Goal:
Rewrite the data from the line with "Task: Click the delete trash can icon" to the line with "Select the Signature", substituting "garbage can" for "trash can" and leaving everything else unchanged.

Word and element pointing entries
————
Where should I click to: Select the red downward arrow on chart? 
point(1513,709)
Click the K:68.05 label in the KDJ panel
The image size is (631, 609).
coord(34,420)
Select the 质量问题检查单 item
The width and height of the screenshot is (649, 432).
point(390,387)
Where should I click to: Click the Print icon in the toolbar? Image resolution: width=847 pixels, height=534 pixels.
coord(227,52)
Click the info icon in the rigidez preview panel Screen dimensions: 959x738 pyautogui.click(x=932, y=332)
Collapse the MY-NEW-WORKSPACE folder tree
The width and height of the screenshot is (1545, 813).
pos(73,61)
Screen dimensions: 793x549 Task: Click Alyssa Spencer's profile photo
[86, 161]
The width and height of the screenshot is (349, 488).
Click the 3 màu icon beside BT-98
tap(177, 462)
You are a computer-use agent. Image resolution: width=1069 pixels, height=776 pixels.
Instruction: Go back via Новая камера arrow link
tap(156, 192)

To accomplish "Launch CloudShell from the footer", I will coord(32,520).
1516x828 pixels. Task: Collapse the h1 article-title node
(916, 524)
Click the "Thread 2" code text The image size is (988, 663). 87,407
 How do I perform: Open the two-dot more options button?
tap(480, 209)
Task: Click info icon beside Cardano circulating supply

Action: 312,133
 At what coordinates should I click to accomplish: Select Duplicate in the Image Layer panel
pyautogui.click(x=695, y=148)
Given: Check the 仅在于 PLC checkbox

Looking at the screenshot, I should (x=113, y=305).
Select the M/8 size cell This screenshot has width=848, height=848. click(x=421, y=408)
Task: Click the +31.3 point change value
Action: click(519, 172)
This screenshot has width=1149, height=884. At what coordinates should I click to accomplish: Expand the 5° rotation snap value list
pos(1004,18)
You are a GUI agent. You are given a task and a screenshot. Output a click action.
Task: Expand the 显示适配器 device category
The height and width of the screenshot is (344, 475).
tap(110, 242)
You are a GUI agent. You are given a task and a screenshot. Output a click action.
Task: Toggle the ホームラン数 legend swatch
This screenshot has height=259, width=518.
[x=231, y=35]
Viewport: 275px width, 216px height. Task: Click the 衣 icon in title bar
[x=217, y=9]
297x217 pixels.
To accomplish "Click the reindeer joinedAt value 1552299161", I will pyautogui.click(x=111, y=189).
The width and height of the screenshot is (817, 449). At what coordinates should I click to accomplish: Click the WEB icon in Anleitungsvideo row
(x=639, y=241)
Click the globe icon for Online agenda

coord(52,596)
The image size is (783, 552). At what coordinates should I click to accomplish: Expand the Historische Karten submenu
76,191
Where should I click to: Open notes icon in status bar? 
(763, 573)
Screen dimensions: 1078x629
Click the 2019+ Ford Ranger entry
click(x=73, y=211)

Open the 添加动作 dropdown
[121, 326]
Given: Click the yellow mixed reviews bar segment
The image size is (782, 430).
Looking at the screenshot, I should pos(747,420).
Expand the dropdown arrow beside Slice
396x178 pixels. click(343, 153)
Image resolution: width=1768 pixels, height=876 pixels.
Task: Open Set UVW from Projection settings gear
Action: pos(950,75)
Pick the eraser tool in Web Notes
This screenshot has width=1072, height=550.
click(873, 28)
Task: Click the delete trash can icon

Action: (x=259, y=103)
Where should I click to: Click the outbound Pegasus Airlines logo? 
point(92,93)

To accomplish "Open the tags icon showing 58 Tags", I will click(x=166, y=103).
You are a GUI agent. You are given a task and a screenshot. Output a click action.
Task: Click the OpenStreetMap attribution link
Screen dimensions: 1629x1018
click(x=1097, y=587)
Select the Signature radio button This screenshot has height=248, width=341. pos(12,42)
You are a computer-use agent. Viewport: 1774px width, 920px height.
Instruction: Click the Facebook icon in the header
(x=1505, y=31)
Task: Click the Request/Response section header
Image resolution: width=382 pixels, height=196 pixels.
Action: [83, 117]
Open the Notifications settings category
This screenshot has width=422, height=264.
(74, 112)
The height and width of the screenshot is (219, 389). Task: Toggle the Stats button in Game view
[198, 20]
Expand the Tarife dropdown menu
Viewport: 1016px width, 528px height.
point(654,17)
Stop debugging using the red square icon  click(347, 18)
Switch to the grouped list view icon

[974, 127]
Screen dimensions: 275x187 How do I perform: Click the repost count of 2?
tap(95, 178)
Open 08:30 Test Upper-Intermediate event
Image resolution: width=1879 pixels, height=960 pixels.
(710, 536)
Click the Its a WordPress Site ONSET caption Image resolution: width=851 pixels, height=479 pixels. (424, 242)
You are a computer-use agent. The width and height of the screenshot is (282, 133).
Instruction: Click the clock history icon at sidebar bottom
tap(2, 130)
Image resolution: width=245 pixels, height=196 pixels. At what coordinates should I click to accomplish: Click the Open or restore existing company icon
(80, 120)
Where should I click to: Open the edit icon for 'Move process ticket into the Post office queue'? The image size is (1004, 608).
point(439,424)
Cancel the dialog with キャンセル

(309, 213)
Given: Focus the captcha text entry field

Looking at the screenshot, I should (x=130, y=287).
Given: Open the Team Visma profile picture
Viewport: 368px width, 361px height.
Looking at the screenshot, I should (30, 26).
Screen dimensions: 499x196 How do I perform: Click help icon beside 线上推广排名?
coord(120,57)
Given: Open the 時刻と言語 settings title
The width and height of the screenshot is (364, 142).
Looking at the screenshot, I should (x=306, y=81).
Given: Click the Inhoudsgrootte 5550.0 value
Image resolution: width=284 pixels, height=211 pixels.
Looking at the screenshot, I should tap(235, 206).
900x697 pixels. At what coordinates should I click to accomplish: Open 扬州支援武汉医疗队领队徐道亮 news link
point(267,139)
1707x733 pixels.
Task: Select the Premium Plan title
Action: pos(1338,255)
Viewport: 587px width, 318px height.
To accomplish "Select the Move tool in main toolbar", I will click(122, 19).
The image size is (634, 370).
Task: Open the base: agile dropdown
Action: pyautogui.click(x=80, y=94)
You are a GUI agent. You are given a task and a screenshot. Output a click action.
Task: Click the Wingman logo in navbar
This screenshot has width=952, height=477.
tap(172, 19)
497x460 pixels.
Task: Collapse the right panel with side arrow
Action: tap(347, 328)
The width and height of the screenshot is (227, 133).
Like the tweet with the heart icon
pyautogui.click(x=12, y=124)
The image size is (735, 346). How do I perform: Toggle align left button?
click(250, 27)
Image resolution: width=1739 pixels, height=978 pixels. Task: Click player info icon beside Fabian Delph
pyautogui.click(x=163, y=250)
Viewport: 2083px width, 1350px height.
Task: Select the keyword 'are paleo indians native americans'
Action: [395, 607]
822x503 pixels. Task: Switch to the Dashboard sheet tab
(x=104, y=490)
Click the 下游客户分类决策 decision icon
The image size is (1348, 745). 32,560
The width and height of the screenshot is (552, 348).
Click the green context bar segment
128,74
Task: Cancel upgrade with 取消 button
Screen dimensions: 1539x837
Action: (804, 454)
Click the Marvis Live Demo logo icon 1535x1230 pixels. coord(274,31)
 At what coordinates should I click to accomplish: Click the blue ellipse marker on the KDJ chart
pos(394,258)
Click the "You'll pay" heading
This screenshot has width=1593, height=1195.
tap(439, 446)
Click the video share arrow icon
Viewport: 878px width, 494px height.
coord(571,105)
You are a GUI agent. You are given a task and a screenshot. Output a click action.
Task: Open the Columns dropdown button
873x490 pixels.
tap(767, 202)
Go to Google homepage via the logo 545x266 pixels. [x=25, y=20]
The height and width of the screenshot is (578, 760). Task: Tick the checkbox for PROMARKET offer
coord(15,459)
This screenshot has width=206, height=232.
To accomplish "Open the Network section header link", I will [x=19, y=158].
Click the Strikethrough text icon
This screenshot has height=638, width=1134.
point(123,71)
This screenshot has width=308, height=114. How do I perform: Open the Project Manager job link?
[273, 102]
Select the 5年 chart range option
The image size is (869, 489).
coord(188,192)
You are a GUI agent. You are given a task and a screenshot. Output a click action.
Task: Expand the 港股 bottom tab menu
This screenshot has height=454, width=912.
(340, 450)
————
In response:
Task: Click the delete garbage can icon

Action: (x=259, y=103)
Where should I click to: Click the outbound Pegasus Airlines logo? 
point(92,93)

To accomplish "Open the tags icon showing 58 Tags", I will click(x=166, y=103).
You are a GUI agent. You are given a task and a screenshot. Output a click action.
Task: Click the OpenStreetMap attribution link
Screen dimensions: 1629x1018
click(x=1097, y=587)
Select the Signature radio button This screenshot has height=248, width=341. pos(12,42)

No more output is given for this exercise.